> INSTRUCTIONS TO FOLLOW
Transcribe only what runs from the line containing "This screenshot has width=1026, height=516." through the final line below, exactly, and leave every picture out.

- - -

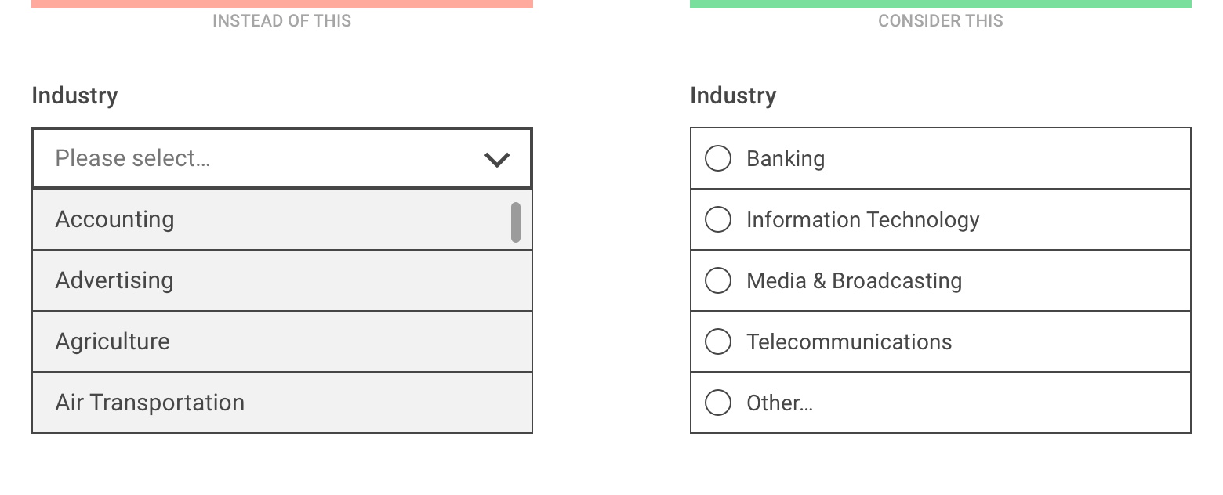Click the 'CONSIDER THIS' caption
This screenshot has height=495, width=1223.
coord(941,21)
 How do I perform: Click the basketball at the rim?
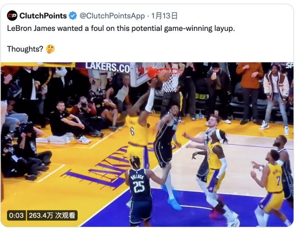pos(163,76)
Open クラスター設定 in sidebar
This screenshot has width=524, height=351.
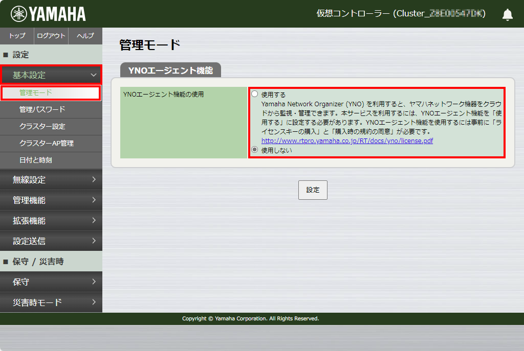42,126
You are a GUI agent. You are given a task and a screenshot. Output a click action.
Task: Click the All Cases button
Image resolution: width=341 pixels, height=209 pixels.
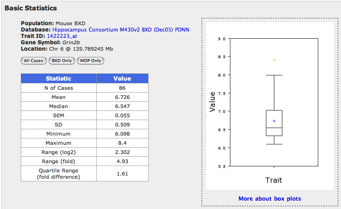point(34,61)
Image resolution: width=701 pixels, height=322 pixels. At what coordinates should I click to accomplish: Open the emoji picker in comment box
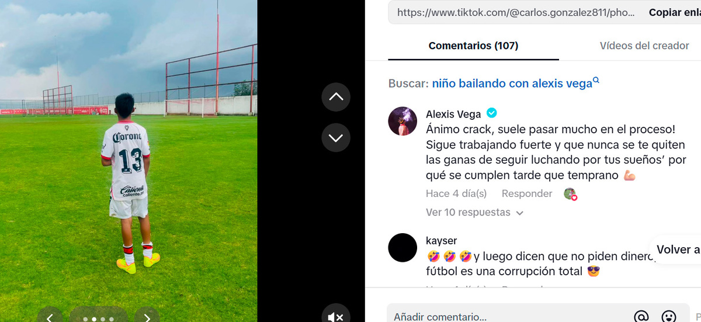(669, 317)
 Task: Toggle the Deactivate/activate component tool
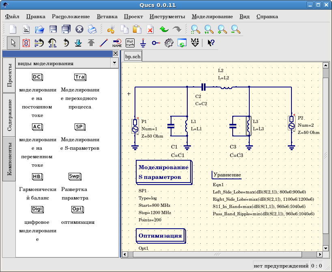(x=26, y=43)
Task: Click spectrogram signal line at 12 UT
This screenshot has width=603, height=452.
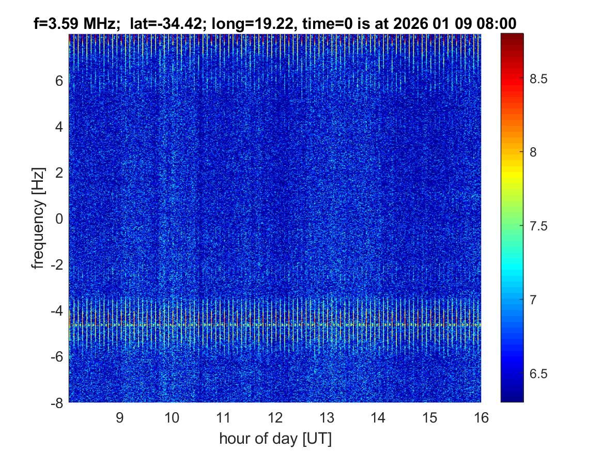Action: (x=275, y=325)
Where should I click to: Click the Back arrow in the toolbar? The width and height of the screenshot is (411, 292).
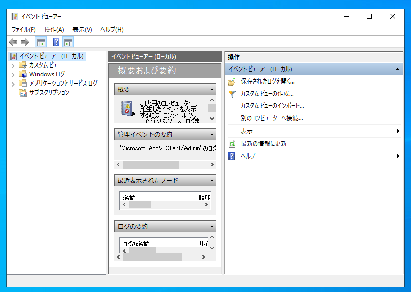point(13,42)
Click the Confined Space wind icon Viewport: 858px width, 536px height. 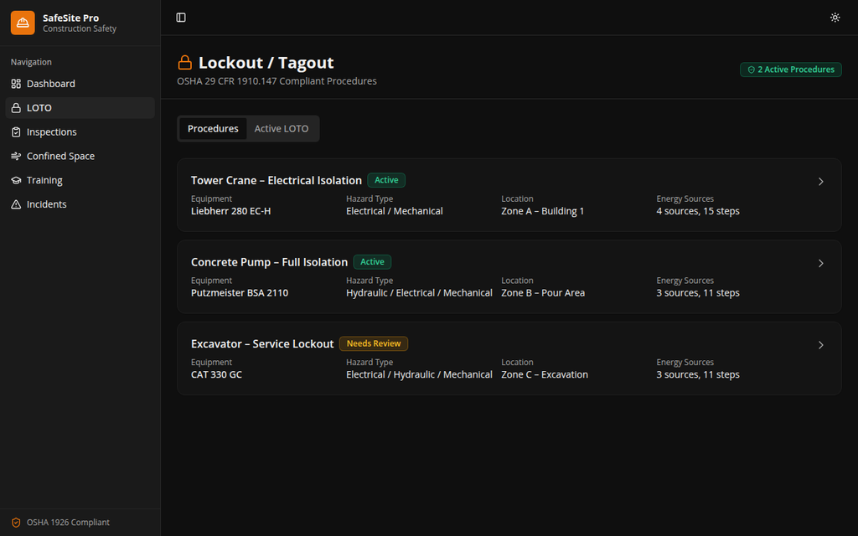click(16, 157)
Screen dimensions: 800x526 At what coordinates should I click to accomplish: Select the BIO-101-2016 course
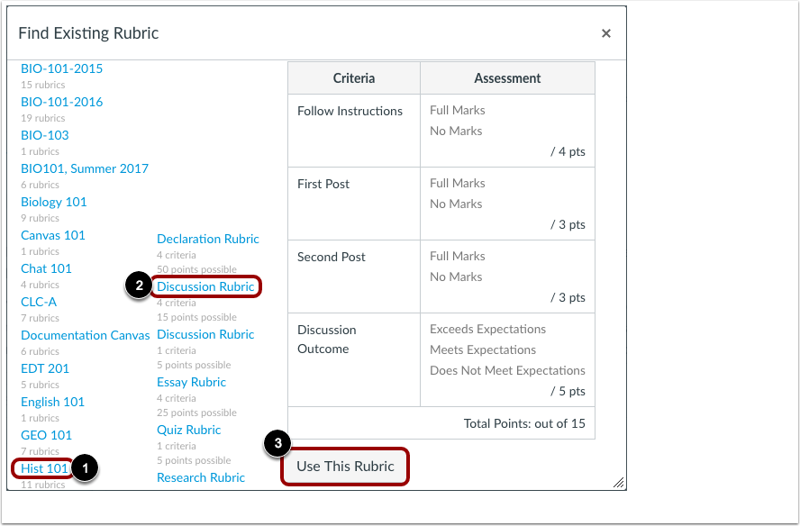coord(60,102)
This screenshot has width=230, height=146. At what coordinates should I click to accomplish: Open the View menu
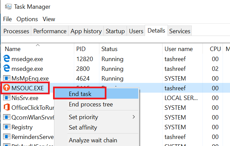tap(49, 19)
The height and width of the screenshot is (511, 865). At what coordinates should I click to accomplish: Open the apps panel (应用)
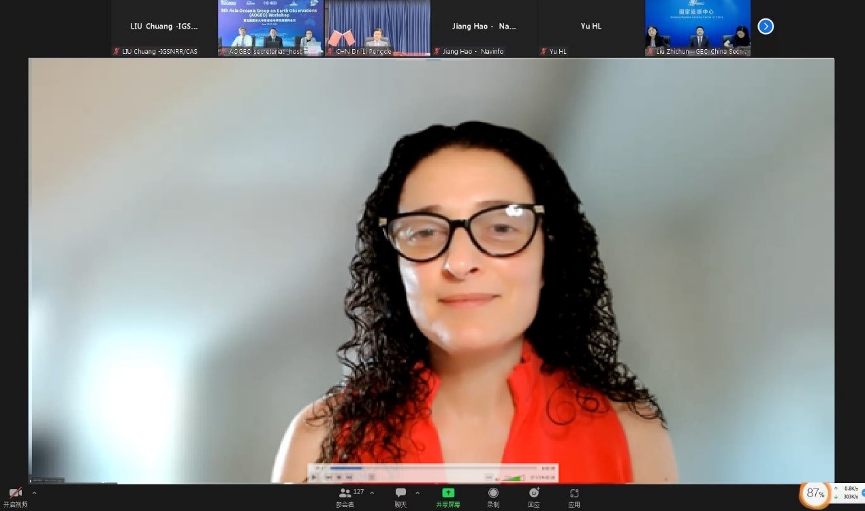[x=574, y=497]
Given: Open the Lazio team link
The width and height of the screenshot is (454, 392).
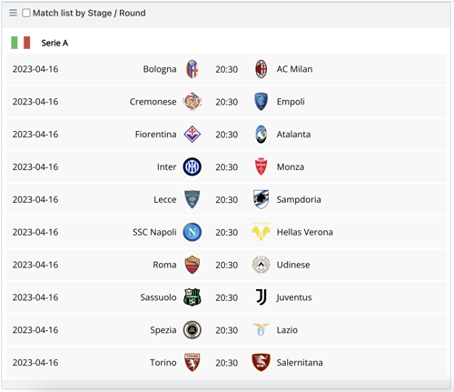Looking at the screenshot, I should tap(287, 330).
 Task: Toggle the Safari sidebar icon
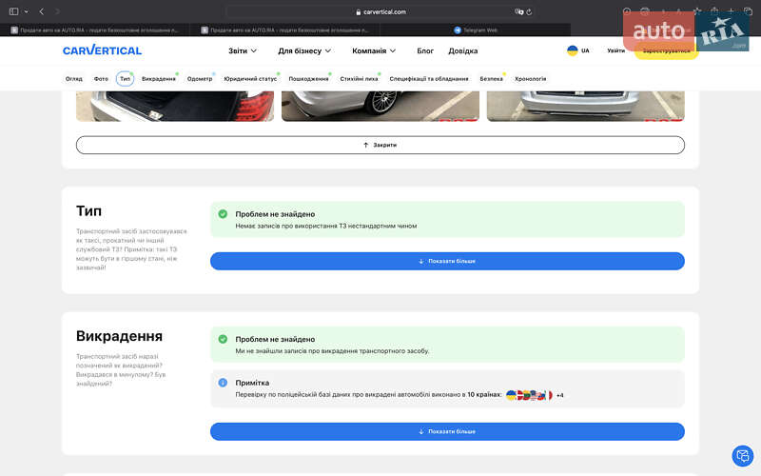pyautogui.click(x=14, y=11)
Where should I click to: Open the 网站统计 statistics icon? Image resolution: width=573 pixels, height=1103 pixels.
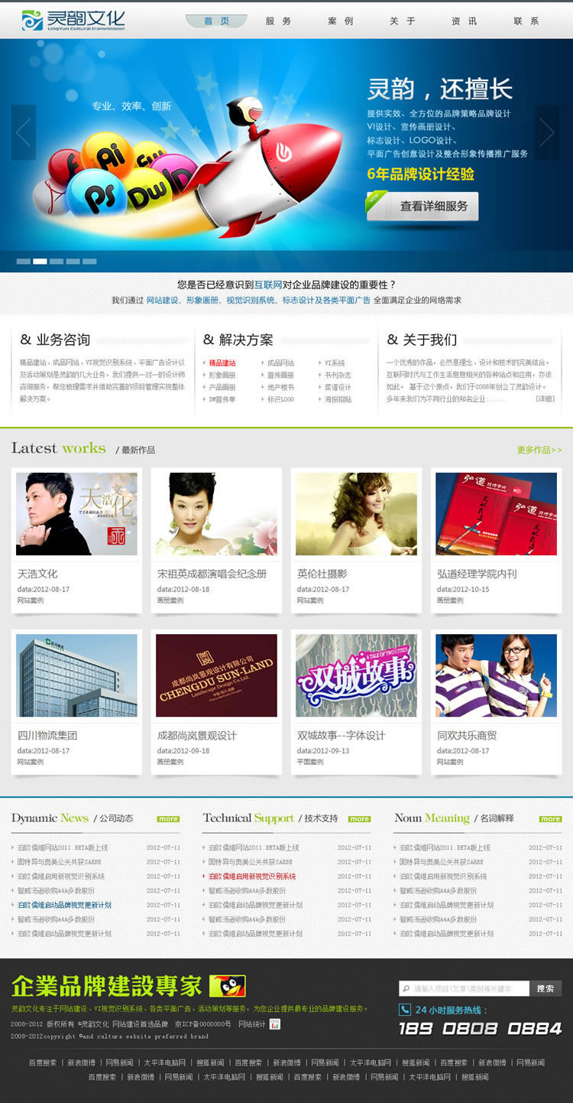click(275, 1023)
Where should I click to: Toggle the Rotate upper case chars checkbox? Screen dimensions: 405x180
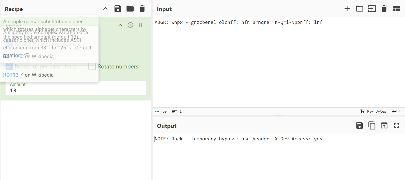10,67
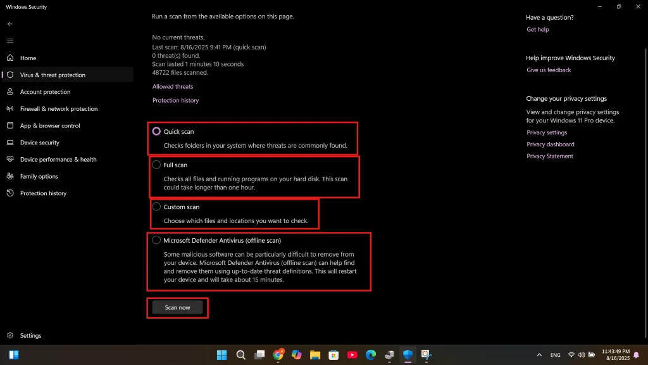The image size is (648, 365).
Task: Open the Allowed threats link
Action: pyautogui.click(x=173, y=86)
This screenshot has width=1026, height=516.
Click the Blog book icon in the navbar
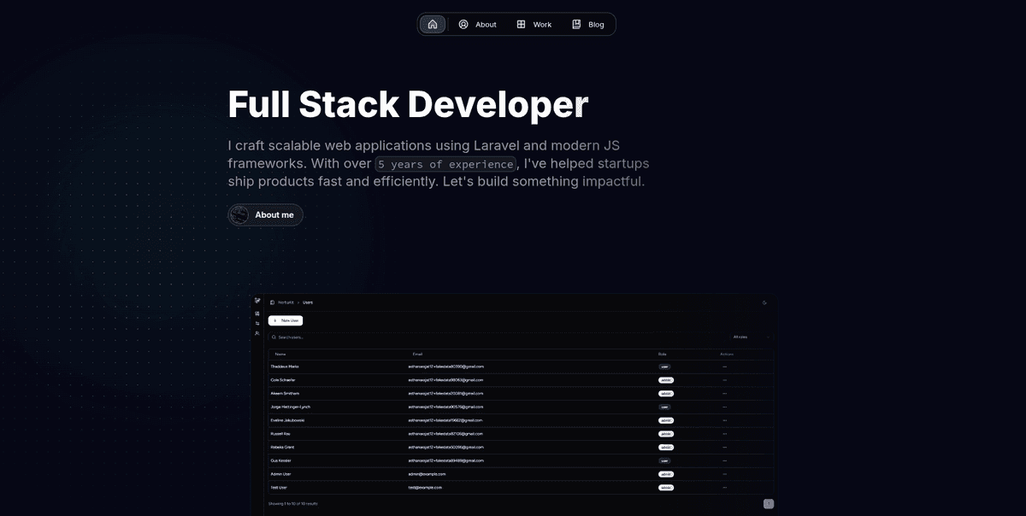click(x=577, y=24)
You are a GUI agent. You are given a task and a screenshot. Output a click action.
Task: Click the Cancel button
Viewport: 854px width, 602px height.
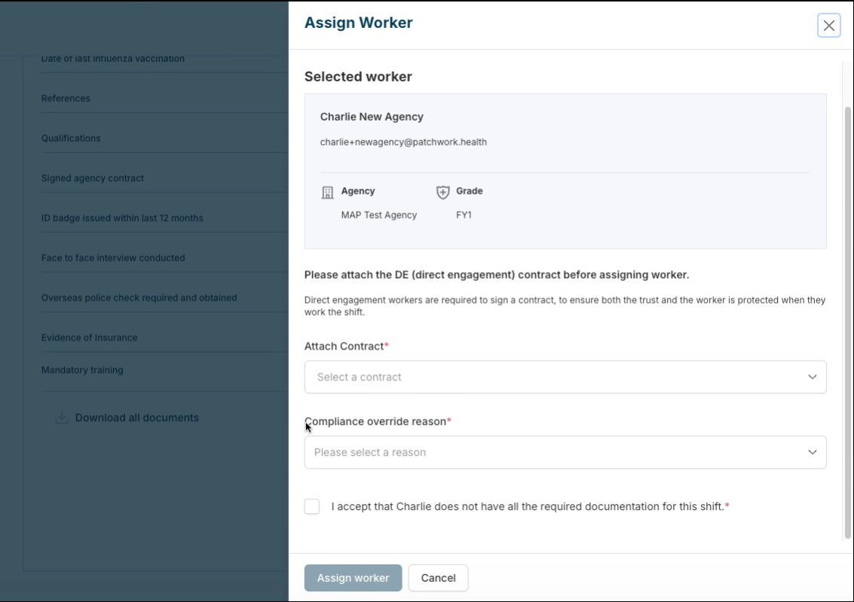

- - -

> RESPONSE TO THIS TASK
This screenshot has width=1026, height=516.
Click the Blog book icon in the navbar
click(x=577, y=24)
You are a GUI agent. You are given a task and a screenshot. Output a click action.
Task: Click the Cancel button
Viewport: 854px width, 602px height.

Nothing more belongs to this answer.